En temps de guerre, l'objectif n'est pas simplement de vaincre les armées ennemies, mais aussi d'anéantir leurs moyens et de les démoraliser. Les populations civiles, de l'Antiquité jusqu'à la fin de la Renaissance, en ont largement fait les frais, et les nombreuses avancées de l'ère industrielle ont légitimé les destructions généralisées.

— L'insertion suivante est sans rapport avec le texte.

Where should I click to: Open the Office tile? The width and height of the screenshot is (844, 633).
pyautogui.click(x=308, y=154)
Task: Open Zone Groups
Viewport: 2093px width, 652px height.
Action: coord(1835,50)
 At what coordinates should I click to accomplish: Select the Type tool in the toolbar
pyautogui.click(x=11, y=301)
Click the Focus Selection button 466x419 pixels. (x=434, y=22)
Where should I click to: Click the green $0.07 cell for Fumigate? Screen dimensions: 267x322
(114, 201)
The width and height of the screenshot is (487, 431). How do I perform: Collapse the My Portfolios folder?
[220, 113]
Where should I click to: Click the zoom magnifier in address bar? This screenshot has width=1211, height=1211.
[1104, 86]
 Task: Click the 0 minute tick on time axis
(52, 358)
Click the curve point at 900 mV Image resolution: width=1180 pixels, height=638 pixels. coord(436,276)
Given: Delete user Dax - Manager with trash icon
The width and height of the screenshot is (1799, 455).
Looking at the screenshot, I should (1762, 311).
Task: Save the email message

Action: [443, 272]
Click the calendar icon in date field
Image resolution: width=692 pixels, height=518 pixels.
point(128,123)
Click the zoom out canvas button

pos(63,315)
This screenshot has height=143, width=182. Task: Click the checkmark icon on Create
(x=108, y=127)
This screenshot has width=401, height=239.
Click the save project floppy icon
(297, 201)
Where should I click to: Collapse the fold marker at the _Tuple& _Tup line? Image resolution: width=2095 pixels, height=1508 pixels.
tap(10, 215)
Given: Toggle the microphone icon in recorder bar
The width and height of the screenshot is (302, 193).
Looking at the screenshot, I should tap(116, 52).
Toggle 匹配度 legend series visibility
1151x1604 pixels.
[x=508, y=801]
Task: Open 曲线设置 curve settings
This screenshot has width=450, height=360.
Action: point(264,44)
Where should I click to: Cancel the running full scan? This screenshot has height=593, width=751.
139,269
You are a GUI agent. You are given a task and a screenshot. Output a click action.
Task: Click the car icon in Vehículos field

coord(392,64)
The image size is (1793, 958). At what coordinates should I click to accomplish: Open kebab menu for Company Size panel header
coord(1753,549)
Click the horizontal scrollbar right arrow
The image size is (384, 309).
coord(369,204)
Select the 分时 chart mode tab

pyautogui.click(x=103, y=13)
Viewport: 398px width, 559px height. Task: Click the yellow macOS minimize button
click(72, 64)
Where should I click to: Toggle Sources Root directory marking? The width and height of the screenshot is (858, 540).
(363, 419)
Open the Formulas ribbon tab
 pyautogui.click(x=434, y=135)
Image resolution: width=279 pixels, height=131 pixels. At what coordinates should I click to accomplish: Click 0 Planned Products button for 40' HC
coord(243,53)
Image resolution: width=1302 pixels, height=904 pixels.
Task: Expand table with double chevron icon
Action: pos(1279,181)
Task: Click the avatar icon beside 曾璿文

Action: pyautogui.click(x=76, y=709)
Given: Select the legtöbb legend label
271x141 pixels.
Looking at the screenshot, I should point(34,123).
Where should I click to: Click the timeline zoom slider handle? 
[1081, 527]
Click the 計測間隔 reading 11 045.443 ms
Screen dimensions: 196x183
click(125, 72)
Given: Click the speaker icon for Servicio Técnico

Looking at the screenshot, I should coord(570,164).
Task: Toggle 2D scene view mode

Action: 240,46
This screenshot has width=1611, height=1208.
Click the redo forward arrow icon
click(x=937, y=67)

La tactique de la terre brûlée consiste à détruire tout ce qui peut aider l'ennemi à mener une guerre, comme ses sources de nourriture, ses voies de ravitaillement ou ses infrastructures. Ainsi, en 1812, l'empereur de Russie Alexandre Ier mit le feu à ses propres champs pour affamer les forces de Napoléon Bonaparte. Cette utilisation défensive de la terre brûlée montra qu'Alexandre était prêt à tout pour stopper la progression de la Grande Armée. Pendant la guerre de Sécession, le général William T. Sherman exploita la terre brûlée en territoire ennemi. Au cours de sa fameuse "marche vers la mer", il détruisit des centaines de kilomètres de voie ferrée, pilla d'énormes quantités de nourritures et réduisit en cendres des cibles militaires et civiles, sans distinction.
Bon nombre de nations ont pratiqué la politique de la terre brûlée, et parfois à grande échelle, comme en témoigne l'invasion allemande de l'Union soviétique pendant la Seconde Guerre mondiale. À vrai dire, tout ce que les Soviétiques n'avaient pas détruit pendant la progression des Allemands fut ravagé par ces derniers lors de leur débâcle, trois ans plus tard. Étant données les conséquences effroyables sur les populations civiles de cette stratégie, qui fut également pratiquée lors des conflits en Corée et au Vietnam, elle fut bannie par la Convention de Genève de 1977.